Hasil rapat saat itu, harga udang jenis windu ukuran atau size 20 dinaikkan Rp 15 ribu sementara untuk size di bawahnya hanya naik Rp 10 ribu per kg.
“Kenaikan ini lanjutnya, untuk harga tabel dan komisi tetap. Karena komisi untuk petambak ini tetap maka komisi supplier memang harus turun,” lanjutnya.
Dalam hal ini lanjutnya, pihak supplier tidak bisa disalahkan karena mereka sama-sama mencari keuntungan.
“Untuk petambak kan murni masuk ke pabrik. Jika size 20 itu gak ada campuran dengan size lain. Kalau dari supplier mungkin untuk size 20 ada campuran size 50, 60 dan lainnya. Itu teknik dari mereka karena semua cari untung. Tapi tidak masalah, yang penting kita timbang, kalau cocok yah di beli, jika tidak cocok jangan di beli,” tuturnya.
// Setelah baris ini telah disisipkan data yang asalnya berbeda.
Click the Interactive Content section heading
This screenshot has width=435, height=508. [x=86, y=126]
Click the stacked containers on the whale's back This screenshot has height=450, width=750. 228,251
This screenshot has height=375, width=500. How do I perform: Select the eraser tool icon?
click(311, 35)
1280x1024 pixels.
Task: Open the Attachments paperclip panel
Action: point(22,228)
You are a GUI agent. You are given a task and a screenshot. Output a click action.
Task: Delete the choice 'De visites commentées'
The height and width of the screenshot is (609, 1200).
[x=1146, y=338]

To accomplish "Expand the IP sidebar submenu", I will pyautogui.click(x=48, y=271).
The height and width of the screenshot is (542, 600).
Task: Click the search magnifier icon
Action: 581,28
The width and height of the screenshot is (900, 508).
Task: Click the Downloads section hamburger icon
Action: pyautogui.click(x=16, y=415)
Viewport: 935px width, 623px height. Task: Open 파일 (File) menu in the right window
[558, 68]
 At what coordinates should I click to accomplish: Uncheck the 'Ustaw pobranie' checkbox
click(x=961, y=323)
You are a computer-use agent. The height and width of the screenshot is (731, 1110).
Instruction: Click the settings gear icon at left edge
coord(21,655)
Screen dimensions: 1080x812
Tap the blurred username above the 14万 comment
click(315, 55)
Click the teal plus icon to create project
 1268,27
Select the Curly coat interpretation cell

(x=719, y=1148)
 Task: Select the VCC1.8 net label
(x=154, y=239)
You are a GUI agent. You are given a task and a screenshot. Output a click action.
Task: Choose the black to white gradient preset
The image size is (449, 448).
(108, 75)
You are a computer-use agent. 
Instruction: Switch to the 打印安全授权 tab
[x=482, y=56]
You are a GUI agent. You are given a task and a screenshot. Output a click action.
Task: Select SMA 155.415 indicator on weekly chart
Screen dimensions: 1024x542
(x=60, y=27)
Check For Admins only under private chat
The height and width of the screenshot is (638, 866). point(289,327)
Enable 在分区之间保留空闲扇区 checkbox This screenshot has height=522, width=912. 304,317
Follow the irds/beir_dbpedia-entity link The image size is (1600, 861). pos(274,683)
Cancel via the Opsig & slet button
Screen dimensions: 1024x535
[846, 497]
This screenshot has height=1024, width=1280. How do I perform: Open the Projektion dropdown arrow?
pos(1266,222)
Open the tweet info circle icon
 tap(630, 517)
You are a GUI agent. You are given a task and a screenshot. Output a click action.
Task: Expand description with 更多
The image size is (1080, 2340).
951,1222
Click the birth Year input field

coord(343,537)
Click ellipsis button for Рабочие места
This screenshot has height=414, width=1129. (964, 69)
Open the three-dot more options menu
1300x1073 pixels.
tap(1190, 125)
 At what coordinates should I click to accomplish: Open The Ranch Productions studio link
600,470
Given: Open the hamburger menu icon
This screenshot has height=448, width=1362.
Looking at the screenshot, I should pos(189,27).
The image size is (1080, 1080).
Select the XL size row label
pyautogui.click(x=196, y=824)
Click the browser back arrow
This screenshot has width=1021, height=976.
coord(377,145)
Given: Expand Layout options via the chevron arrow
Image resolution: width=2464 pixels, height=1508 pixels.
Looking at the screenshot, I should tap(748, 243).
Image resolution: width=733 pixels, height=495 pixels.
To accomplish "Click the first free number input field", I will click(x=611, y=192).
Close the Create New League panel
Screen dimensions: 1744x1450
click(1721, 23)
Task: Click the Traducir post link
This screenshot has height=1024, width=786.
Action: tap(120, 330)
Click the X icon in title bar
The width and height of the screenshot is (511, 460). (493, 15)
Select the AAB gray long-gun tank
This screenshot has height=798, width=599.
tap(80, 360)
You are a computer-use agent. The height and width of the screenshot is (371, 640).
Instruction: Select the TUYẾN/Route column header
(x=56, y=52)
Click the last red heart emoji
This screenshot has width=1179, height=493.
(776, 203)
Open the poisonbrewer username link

Sehingga ia menyimpulkan, saat ini krisis dunia penyebabnya. Harga udang anjlok. Jika ada yang berpatokan dari harga dollar, misalnya harga dollar naik tapi harga udang turun, ia tegaskan itu bukan itu penyebabnya. Penyebabnya adalah tidak ada buyer, tidak ada pembeli. Seperti dikatakan sebelumnya, tidak ada demand atau permintaan dari luar dan banyak beralih mengonsumis ayam daripada udang.
Baca juga: Resep Udang Goreng Garlic Salted Egg, Cremy dan Gurih Menggugah Selera, Cocok untuk Buka Puasa
“Saat ini size kecil seperti 50 dan 60, itu susah jual. Apalagi India ada teknologi baru, untuk size 20 bisa dihasilkan dalam waktu 4 bulan, dia jual dengan harga murah. Imbasnya Indonesia rugi lagi karena mereka tidak mau beli yang mahal, mereka cari yang murah,” paparnya.
Sebenarnya lanjut Peter, ini juga yang sedang dihadapai dalam hal ekspor udang. Pada dasarnya , tiga pihak hanya perlu duduk bersama dan berkomunikasi lebih intensif.
“Saya berpesan kita duduk bersama, komunikasi yang baik. Sebab jika tidak ada komunikasi maka muncul persepsi yang salah,” pungkasnya.